> **Source extract**
☆ ☆ ☆ ☆ ☆ ☆ ☆

Edwin Chadwick, Secretary.
To
The Provost of
5.—Circular Letter of Inquiry to Dispensary Surgeons and Medical Practitioners in Scotland.
Poor Law Commission Office, Somerset House,
London, 19th June, 1840.
Sir,—The Poor Law Commissioners have been directed to extend to Scotland the inquiry which in the past year they received Her Majesty’s commands to conduct in England, for the purpose of ascertaining what circumstances in the condition of the poorer classes promote the spread of continued fever and other contagious febrile diseases.
They are desirous that this inquiry should be conducted with care in large towns, where the sources of contagion or the circumstances which promote its rapid diffusion among the population are more rife than in the rural districts; they are anxious to obtain the assistance of the medical practitioners having charge of hospitals and dispensaries in such towns, because such institutions afford the best means of observing under what circumstances febrile contagious diseases are disseminated; of defining the districts of the town in which they spread; of ascertaining the character of the streets and houses in such districts; the comparative attention paid to the paving, sewerage, and drainage of these districts; and whether or not they are subject to malarious influences.

☆ ☆ ☆ ☆ ☆ ☆ ☆

> **Recorded data**
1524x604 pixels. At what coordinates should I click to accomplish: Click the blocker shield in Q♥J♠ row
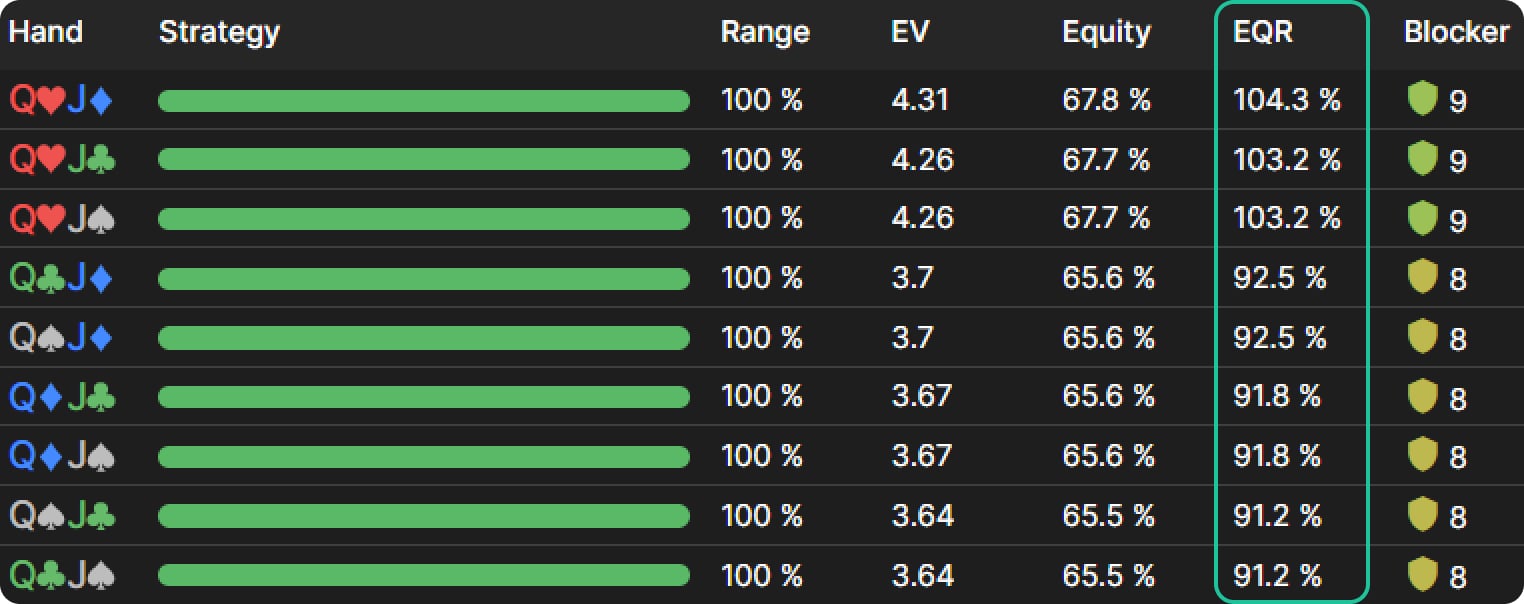click(x=1421, y=218)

☆ ☆ ☆ ☆ ☆ ☆ ☆

> **Problems to work on**
- 1) In the 1840 circular letter on fever in Scotland, where had the Poor Law Commissioners been commanded to conduct the inquiry in the past year?
- 2) Continue the 1840 circular letter on fever in Scotland from its last sentence.

> **Task-by-task results**
- 1) In England.

- 2)
The structure of the dwellings of the labouring classes; the nature and extent of their internal accommodation, and of the means for securing cleanliness, for removing filth, for promoting ventilation, and for providing warmth with due economy, can be most easily ascertained by medical gentlemen who devote their time to the frequently gratuitous services of public institutions; they also are most competent to discriminate between the direct influence of the habits of the poorer classes, and of the external circumstances by which they are surrounded, on their sanitary condition; while on the other hand they will not be liable to fall into the error of supposing that these habits are independent of arrangements which administer to domestic comfort.
The Commissioners trust, therefore, they may rely with confidence on your affording them your valuable assistance in the inquiry which they are directed to pursue. They trust you will permit them to suggest that if the cases recorded in the books of your hospital were grouped according to the districts from which the patients were removed, you would at once be able to define in a map those parts of your town most subject to contagious febrile diseases, and to furnish the Commissioners with the number of cases of each febrile disease occurring in each of these districts, and would possess the means of ascertaining and delineating the features of those districts in all that relates to the sanitary condition of the inhabitants, and to medical police. Besides the general influences alluded to in the former part of this letter, you will probably find it useful to ascertain whether any injurious consequences are clearly attributable to certain classes of manufactories surrounded by the habitations of the poor, to the location of slaughter-houses, tanneries, ancient burial grounds, &c., amidst dense masses of the population.